This is a list of countries by total renewable water resources mostly based on The World Factbook. This entry provides the long-term average water availability for a country in cubic kilometers from precipitation, groundwater recharge, and surface inflows from surrounding countries. Fresh and unpolluted water accounts for 0.003% of total water available globally.

Water resources 

Out of all the water on Earth, saline water in oceans, seas and saline groundwater make up about 97% of it. Only 2.5–2.75% is fresh water, including 1.75–2% frozen in glaciers, ice and snow, 0.5–0.75% as fresh groundwater and soil moisture, and less than 0.01% of it as surface water in lakes, swamps and rivers. Freshwater lakes contain about 87% of this fresh surface water, including 29% in the African Great Lakes, 22% in Lake Baikal in Russia, 21% in the North American Great Lakes, and 14% in other lakes. Swamps have most of the balance with only a small amount in rivers, most notably the Amazon River. The atmosphere contains 0.04% water.
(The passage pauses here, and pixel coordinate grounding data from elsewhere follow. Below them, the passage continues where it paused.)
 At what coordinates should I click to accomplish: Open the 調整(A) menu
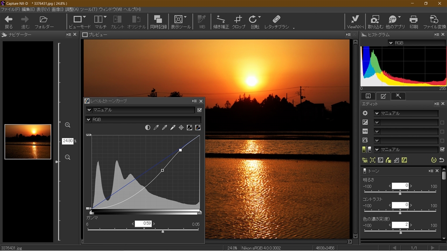coord(72,9)
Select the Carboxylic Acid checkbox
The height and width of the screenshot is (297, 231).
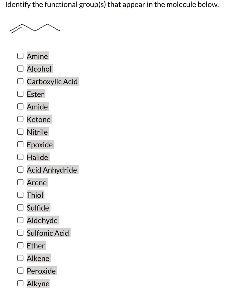coord(20,82)
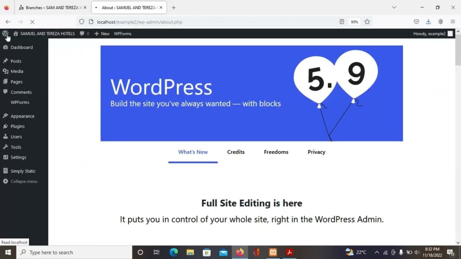
Task: Open the site home icon link
Action: tap(16, 34)
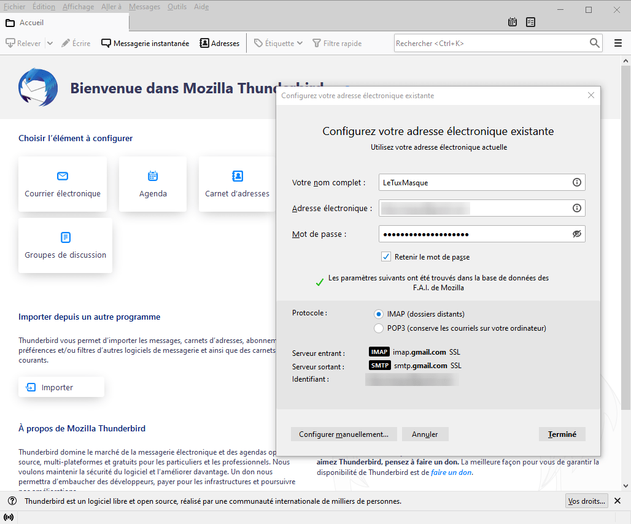This screenshot has height=524, width=631.
Task: Open the Étiquette dropdown
Action: point(279,44)
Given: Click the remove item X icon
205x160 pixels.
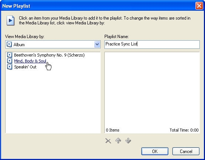Looking at the screenshot, I should pyautogui.click(x=108, y=141).
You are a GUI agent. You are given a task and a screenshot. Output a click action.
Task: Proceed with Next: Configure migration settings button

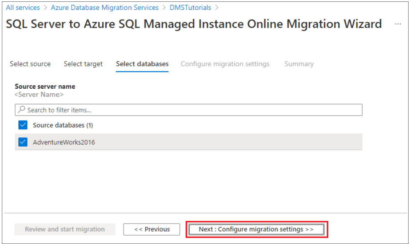tap(256, 229)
In areas with no fresh water on the ground surface, fresh water derived from precipitation may, because of its lower density, overlie saline ground water in lenses or layers. Most of the world's fresh water is frozen in ice sheets. Many areas suffer from lack of distribution of fresh water, such as deserts.

Total Renewable Internal Freshwater Resources 
According to the Index Mundi’s data, Greenland ranked number 1 and Iceland number 2 in renewable internal freshwater resources per capita with 10,662,190.00 cubic meters and 519,264.70 cubic meters, respectively. Renewable internal freshwater resources per capita are calculated using the World Bank's population estimates.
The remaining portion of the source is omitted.